### What needs to be done
Starting with the first line of the data that follows, transcribe every line verbatim until the line containing "Description (42, 609)" has been transcribed.

Data items
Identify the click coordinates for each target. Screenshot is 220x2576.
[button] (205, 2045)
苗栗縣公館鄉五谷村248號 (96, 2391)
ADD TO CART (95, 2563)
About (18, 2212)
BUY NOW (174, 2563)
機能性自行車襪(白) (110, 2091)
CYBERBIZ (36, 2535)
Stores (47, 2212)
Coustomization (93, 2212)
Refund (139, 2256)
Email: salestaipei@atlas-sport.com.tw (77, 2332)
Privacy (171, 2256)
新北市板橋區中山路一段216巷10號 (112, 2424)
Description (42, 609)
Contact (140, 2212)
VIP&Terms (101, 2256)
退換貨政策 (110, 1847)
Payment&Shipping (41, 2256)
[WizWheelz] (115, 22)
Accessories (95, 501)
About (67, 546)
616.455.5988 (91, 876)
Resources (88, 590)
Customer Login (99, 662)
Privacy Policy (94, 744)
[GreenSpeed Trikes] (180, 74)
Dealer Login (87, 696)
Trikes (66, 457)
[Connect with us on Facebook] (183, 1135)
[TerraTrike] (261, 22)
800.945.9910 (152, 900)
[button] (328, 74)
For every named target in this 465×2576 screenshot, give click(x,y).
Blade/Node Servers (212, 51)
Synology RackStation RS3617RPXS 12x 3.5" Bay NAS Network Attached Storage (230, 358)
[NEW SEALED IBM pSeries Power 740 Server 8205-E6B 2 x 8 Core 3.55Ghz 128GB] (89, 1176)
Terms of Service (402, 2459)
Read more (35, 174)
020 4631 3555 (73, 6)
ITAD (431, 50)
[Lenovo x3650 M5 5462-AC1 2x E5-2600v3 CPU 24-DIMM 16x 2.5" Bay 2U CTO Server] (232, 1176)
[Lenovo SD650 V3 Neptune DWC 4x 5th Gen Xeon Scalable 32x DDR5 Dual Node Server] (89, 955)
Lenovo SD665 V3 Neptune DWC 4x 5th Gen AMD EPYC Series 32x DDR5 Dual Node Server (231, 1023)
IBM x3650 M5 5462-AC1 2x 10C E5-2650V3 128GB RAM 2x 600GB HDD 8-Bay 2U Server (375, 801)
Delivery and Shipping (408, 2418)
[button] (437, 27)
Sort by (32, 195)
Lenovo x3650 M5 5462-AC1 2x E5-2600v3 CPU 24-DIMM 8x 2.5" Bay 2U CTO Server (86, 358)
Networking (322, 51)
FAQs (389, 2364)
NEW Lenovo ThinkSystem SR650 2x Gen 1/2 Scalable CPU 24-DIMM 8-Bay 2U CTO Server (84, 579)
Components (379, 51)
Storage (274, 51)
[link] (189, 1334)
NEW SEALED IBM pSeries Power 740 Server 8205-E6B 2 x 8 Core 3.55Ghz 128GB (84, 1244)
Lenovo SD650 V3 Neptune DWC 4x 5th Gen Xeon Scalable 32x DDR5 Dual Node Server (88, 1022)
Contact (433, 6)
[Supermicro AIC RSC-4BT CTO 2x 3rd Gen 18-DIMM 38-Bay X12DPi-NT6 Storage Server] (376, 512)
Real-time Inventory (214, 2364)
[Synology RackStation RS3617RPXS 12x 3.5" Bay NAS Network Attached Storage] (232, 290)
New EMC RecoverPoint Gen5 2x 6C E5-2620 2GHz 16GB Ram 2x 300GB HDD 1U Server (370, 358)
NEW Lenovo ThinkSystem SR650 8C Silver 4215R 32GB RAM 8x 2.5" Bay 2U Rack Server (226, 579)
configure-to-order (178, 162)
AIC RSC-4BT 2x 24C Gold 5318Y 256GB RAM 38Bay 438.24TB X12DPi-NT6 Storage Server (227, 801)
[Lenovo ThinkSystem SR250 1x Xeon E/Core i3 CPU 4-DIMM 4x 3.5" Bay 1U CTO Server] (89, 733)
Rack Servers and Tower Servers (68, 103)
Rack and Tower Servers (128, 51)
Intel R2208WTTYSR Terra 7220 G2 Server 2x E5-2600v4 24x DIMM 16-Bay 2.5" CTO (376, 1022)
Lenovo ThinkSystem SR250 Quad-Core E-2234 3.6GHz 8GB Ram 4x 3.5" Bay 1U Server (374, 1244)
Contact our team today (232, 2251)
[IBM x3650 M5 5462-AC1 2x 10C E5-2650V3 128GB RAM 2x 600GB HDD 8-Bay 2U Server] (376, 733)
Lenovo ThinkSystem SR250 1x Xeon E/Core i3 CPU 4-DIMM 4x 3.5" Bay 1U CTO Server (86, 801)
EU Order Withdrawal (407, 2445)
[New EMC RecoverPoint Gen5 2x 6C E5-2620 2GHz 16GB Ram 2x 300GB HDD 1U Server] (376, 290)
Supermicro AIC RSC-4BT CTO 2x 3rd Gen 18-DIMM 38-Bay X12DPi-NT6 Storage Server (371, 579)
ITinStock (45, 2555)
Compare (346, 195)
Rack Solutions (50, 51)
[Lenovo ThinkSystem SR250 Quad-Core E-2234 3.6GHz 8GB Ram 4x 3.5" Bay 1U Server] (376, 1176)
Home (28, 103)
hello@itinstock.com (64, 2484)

### Solved exercise
Identify the click coordinates for each target. Screenshot is 220x2576.
[button] (205, 2045)
苗栗縣公館鄉五谷村248號 (96, 2391)
ADD TO CART (95, 2563)
About (18, 2212)
BUY NOW (174, 2563)
機能性自行車襪(白) (110, 2091)
CYBERBIZ (36, 2535)
Stores (47, 2212)
Coustomization (93, 2212)
Refund (139, 2256)
Email: salestaipei@atlas-sport.com.tw (77, 2332)
Privacy (171, 2256)
新北市板橋區中山路一段216巷10號 (112, 2424)
Description (42, 609)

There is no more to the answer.